The second was a dream set, roughly speaking anyway, from my time in CCTA (central computer and telecommunications agency, then part of the Treasury) but drawing on a contractor (aka consultant) from my time at the Home Office, a contractor who had managed to carve out a very lucrative nest for himself and his employer. A contractor who was now making a very poor fist of chairing a meeting of around twenty people at CCTA. One of those meetings with a tendency to degenerate into a shifting population of sub-meetings and more or less irrelevant conversations. With the dream nicely improving my own role, with my being able to deftly insert a bit of direction into the meeting without ruffling the chairman's feathers. And concluding with my offering to write the note of the meeting, something that he was far too busy and important to bother with, but which would leave me free to decide what was decided.

A very important role, as those familiar with the workings of meetings and committees will allow.
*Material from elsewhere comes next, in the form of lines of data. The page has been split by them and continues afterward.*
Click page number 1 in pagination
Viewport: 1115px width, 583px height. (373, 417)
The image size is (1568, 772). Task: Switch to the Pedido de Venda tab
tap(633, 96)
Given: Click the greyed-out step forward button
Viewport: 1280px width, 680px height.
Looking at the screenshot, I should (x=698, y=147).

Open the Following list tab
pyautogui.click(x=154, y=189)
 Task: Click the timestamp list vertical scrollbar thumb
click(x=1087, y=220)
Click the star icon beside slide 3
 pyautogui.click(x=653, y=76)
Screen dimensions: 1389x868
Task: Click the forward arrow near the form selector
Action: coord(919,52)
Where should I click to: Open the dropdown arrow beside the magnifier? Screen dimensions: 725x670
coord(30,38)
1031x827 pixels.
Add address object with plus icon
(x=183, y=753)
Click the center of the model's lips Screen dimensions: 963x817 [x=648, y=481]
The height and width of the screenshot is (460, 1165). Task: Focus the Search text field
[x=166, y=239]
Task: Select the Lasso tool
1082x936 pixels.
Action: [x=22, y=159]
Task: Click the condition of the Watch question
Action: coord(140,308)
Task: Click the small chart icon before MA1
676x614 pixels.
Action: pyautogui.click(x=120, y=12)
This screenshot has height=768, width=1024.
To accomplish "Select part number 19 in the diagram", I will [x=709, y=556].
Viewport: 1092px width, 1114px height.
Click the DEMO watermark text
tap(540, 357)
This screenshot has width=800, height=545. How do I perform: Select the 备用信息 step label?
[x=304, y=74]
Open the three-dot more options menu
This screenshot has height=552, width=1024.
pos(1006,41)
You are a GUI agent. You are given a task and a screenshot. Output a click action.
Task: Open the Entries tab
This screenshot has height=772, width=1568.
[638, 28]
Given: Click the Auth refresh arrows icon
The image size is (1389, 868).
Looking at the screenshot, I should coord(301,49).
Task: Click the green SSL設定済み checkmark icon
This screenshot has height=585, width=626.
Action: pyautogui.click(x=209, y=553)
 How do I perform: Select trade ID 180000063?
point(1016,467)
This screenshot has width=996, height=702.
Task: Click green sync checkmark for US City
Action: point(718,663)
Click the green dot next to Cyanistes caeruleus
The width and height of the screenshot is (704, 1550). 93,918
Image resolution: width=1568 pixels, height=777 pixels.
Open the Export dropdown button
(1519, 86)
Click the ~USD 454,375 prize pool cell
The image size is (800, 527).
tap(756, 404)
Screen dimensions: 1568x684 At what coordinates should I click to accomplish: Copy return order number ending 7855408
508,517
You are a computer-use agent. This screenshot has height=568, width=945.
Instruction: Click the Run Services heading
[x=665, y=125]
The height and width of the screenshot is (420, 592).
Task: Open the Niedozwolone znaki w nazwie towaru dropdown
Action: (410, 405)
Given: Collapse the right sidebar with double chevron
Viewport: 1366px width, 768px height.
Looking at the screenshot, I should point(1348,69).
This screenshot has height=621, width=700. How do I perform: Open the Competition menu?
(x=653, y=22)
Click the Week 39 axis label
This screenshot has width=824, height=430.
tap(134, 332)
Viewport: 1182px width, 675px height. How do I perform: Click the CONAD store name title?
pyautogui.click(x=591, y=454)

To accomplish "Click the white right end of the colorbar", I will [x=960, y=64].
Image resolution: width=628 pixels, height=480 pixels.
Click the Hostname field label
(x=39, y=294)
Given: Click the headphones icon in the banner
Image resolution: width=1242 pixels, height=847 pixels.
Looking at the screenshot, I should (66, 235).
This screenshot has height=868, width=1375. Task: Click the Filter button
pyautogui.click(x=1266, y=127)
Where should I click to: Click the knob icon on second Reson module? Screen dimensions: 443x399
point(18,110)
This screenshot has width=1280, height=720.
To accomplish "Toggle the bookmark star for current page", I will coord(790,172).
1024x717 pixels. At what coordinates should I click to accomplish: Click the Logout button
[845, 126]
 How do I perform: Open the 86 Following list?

From which I now associate to the word 'secretary', once the person who captured the private thoughts and deeds of his or her master, then the public deeds, then the shift of power from master to servant, all too necessary in an increasingly complicated world. From which I further associated to the leadership role of general secretaries in trade unions and soviet unions. Or of permanent secretaries in governments. Or of Samuel Pepys, whose springboard to power was his humble role as Clerk of the Acts. To the way that the written word trumps the spoken word.